• _EXERCISE_:
Reproduce the material verbatim, from its first line through the line that contains "I will coord(44,222).", with both of those lines included.

[Item-finding records]
═══
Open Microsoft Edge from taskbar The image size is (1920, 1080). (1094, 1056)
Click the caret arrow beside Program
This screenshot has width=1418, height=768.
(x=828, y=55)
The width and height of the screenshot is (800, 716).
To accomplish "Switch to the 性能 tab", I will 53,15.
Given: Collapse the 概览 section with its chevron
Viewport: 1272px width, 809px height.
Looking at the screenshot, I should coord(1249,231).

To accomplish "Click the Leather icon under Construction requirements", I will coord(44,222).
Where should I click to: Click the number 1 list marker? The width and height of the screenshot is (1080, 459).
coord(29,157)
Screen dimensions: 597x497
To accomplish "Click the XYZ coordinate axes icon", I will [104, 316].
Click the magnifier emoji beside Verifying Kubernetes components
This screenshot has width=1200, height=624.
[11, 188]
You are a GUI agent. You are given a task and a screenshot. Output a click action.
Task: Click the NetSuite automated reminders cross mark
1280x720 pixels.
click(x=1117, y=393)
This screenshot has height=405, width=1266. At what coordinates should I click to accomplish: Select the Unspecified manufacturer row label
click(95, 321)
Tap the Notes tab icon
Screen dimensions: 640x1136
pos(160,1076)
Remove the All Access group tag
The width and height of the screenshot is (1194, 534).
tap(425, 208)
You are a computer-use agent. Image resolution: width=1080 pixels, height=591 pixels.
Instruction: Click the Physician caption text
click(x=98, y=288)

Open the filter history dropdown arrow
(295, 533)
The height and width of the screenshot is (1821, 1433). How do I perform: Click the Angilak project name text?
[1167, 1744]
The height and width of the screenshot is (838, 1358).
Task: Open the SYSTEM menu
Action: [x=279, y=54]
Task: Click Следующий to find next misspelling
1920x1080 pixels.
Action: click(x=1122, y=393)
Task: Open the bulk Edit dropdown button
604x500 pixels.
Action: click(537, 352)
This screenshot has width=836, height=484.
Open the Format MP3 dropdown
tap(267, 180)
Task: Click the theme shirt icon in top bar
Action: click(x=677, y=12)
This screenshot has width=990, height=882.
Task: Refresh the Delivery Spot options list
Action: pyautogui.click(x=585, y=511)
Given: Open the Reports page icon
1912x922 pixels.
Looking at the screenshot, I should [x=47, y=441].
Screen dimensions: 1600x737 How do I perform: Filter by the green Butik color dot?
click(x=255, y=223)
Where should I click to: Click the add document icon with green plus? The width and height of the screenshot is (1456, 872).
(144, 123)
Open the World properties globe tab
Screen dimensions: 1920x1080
═══
• _COMPLETE ANSWER_:
Open Microsoft Edge from taskbar The image size is (1920, 1080). (1094, 1056)
Click the caret arrow beside Program
This screenshot has width=1418, height=768.
(x=828, y=55)
The width and height of the screenshot is (800, 716).
To accomplish "Switch to the 性能 tab", I will 53,15.
Given: Collapse the 概览 section with its chevron
Viewport: 1272px width, 809px height.
Looking at the screenshot, I should coord(1249,231).

To accomplish "Click the Leather icon under Construction requirements", I will coord(44,222).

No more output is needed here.